- Born: 23 August 1825 Solihull, England
- Died: 30 January 1906 (aged 80) Clifton, Bristol, England

= Richard Samuel Chattock =

English painter (1825–1906)

The Gin by Richard Samuel Chattock

Richard Samuel Chattock (23 August 1825 – 30 January 1906) was an English printmaker, painter and etcher.

== Biography ==
Chattock was born in Solihull (then in Warwickshire), the third son of Thomas Chattock, a solicitor. After studying at Rugby School, he too entered the legal profession. However, in the late 1850s he began following his interest in art, exhibiting his work in the Royal Birmingham Society of Artists. From 1869 to 1891, he exhibited in the Royal Academy of Arts.

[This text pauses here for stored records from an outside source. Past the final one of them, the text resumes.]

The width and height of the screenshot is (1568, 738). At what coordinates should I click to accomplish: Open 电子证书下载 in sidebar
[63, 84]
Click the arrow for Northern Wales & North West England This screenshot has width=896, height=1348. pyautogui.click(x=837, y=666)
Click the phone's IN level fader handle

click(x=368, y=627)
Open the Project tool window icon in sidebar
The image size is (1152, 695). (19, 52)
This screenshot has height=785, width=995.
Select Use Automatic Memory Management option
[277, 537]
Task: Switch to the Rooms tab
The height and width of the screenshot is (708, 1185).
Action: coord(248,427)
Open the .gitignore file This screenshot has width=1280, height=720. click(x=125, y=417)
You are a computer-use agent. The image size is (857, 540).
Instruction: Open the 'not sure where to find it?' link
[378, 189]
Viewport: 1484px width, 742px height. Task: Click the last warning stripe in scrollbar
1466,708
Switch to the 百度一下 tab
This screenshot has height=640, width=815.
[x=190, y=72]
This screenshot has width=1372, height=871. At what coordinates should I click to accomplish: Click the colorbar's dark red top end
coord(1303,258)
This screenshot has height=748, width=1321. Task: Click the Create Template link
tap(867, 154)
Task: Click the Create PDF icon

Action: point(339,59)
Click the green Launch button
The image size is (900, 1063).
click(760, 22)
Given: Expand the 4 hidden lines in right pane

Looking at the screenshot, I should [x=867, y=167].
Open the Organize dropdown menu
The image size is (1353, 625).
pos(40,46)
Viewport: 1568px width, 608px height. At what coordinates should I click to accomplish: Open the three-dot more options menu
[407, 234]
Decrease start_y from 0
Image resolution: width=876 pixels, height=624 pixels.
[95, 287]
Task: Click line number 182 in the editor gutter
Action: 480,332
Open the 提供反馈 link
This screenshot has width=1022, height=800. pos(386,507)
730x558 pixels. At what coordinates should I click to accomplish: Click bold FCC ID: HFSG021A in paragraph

Chattock often painted rural scenes and architectural subjects. In 1872, he completed his most famous works, sixteen etchings that depict the industrial landscape of the Black Country considered an unusual choice for artists. For each etching, Chattock gave a description of what is being portrayed, and often how the objects in the etchings were used in the industry. While these descriptions tell of the "intense desolation" of the Black Country, due to an industry that "ransacked [its] depths", Chattock is often focused on what he calls "single picturesqueness, if not beauty."

In 1876 and 1881, he became a member of the RBSA and Royal Society of Painter-Printmakers respectively. He published a manual for other artists entitled Practical Notes on Etchings in 1883.

He died at St Vincent's Hall, Clifton, Bristol, age 81.